ROY WAS FRUSTRATED. Four days had passed since he’d first visited David in St. Joe’s, and so far, all his attempts to find Shannon Riggs or anyone who could tell him where she was had come to nothing. First he’d checked her personnel file on the computer, getting whatever details were available about previous investigations. Then he’d located Tonya Cabral, the volunteer street worker who’d taken Shannon under her wing and helped her get off drugs. Tonya was somewhere in her sixties, a tiny, birdlike woman with deep lines in her face and dark, sad eyes. She’d put a wrinkled hand over her mouth and started to cry when he told her that Shannon had disappeared, leaving David alone.
“I feel so responsible,” she sobbed. “I usually go over and visit her Tuesdays and Thursdays, but I came down with a bad migraine and was knocked out for a few days.”
Shannon had gone through a drug-rehab program prior to David’s birth, and she seemed to have stayed clean, because there was no record of a complaint regarding her care of David. He’d called the social worker who’d been involved at that time, and she confirmed that Shannon took good care of her baby.
She was attending parenting classes and working at getting her high-school diploma.
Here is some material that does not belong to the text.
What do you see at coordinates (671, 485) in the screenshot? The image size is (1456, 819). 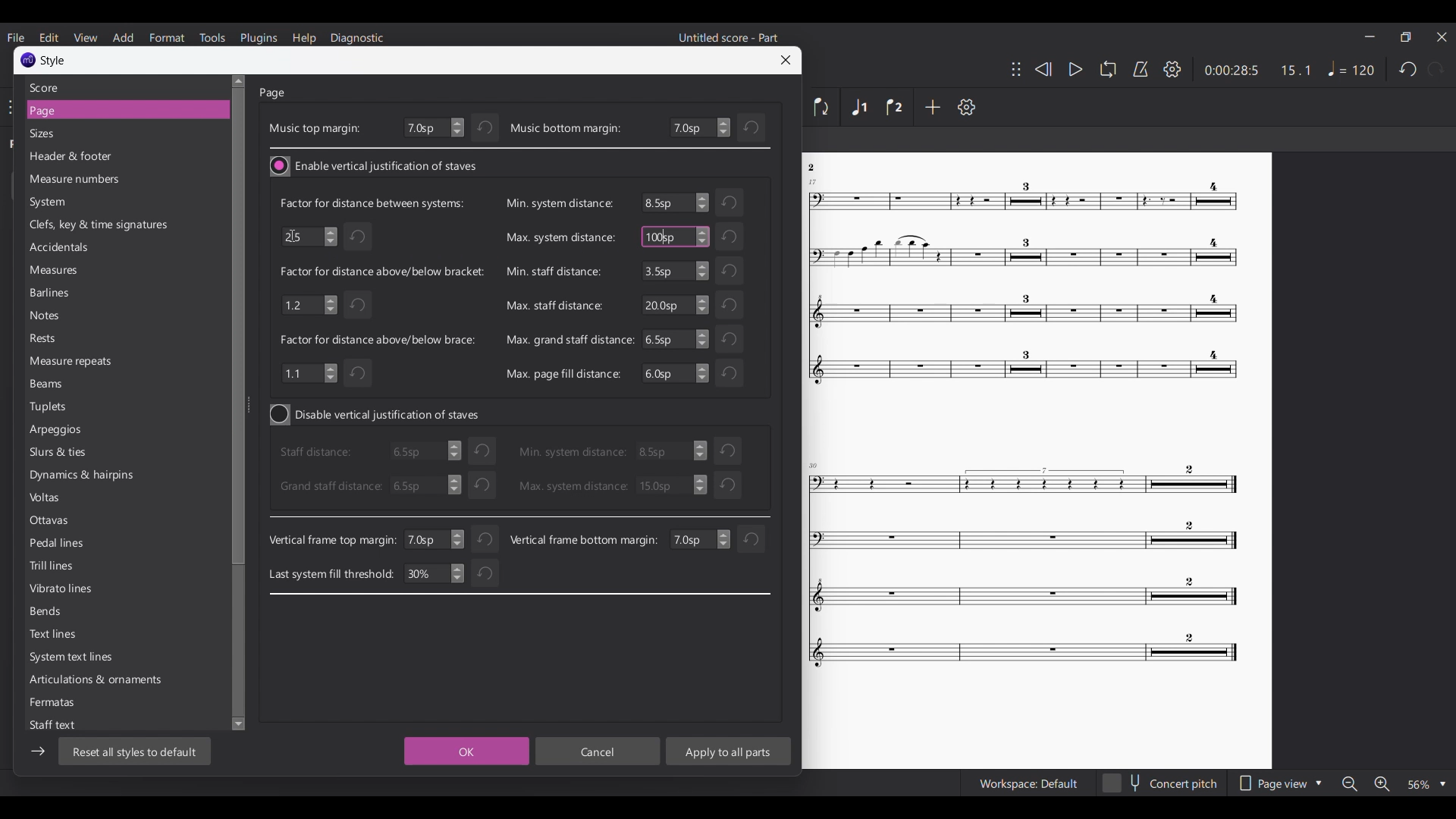 I see `30.0 sp` at bounding box center [671, 485].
The troubling thing was that Shannon had never revealed who the baby’s father was or given any information about her own background, other than saying she’d grown up in Port Hardy, a coastal village on Vancouver Island. Her file listed her mother and father as deceased, with no other close relatives and no siblings, but from experience, Roy knew that teenagers often did that on their forms. If they were from troubled homes, they didn’t want their parents involved in their lives. The social worker had talked to street kids who knew Shannon, and they’d said she was often seen with a man named Murphy. None of them knew much about him or where he lived. The file wasn’t much help to Roy in finding Shannon. Tracing relatives would be difficult, if not impossible. He called the RCMP in Port Hardy and asked them to locate any families by the name of Riggs, but he strongly suspected that Shannon wasn’t using her real name.
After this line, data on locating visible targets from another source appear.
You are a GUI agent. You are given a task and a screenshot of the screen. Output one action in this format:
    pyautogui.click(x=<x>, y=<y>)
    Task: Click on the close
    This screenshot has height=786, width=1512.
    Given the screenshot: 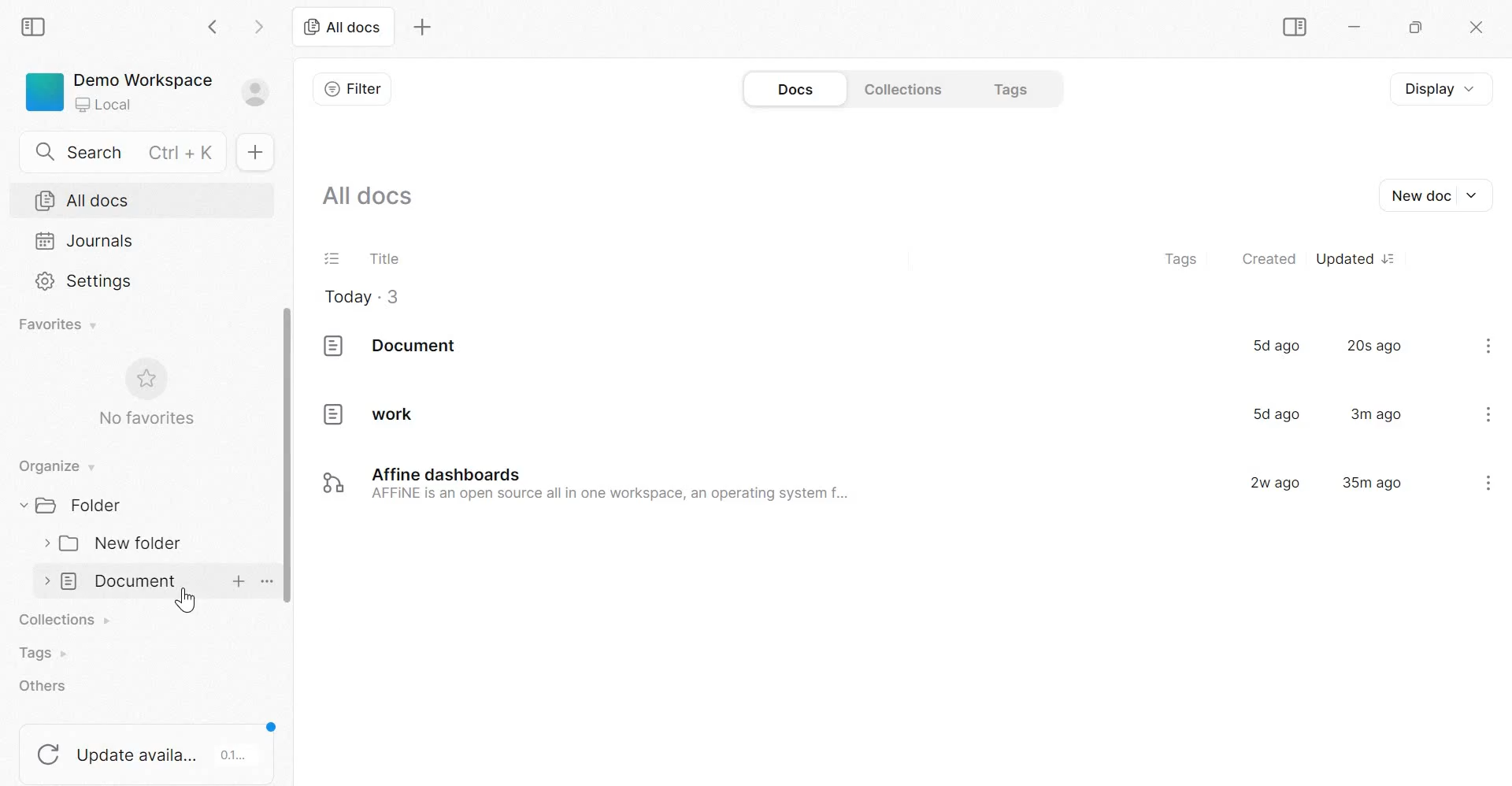 What is the action you would take?
    pyautogui.click(x=1478, y=28)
He was also doing his best to locate her. He’d given her description to the people he knew who drove around downtown Vancouver in vans, distributing clean needles and condoms. He knew several of the firefighters who worked the downtown east side, and he’d asked them to be on the lookout for her. He’d checked emergency departments at all the Lower Mainland hospitals besides St. Joe’s, and of course the Vancouver police had Shannon’s description.
He’d interviewed the firemen who’d been first on the scene in the apartment, he’d talked to the paramedics and the staff in the ER, and of course he was keeping close contact with David’s doctor, Harry Larue.
Roy had other cases, far too many of them to be able to devote a full working day to David’s situation. As always, he was forced to do a great deal of work on his own time. And he was starting to really begrudge the fact that his private life and his profession were one and the same.
CHAPTER FIVE
SHANNON RIGGS came out of drugged oblivion and her first thoughts were of Davie, but the thought of him made the pain in her chest too sharp. She shoved the images of her son down into a dark box in her mind and tried to slam the lid.